Begin with the line below holding "This screenshot has width=868, height=483." and go on through the line holding "the list all", duplicating each line exactly and leaving out pictures.
==== Records supplied
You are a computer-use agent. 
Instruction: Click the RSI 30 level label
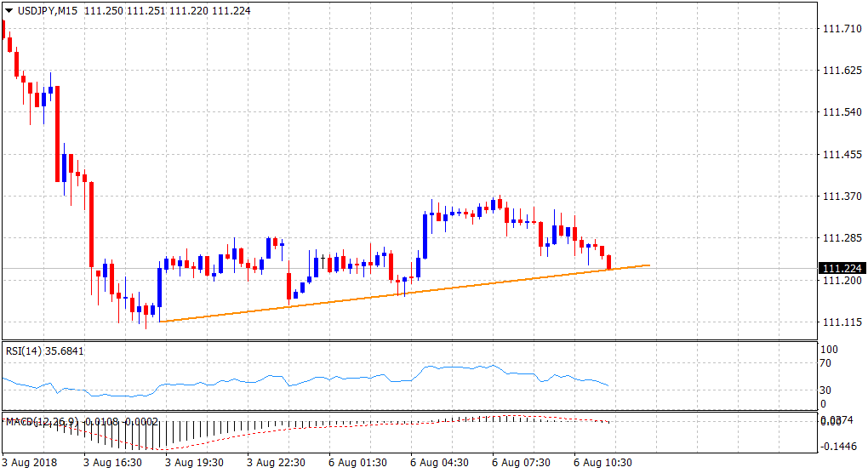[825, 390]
========
==== Records supplied
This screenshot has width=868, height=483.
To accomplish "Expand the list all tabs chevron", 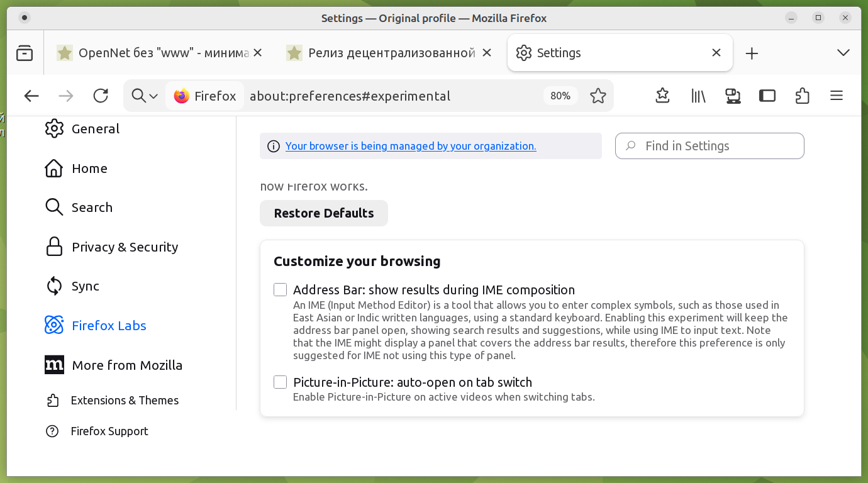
========
==== Records supplied
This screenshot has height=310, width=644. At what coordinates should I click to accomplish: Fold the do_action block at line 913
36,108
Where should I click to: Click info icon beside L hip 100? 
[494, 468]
========
__Task output__:
This screenshot has width=868, height=483.
To accomplish "Expand the list all tabs chevron", 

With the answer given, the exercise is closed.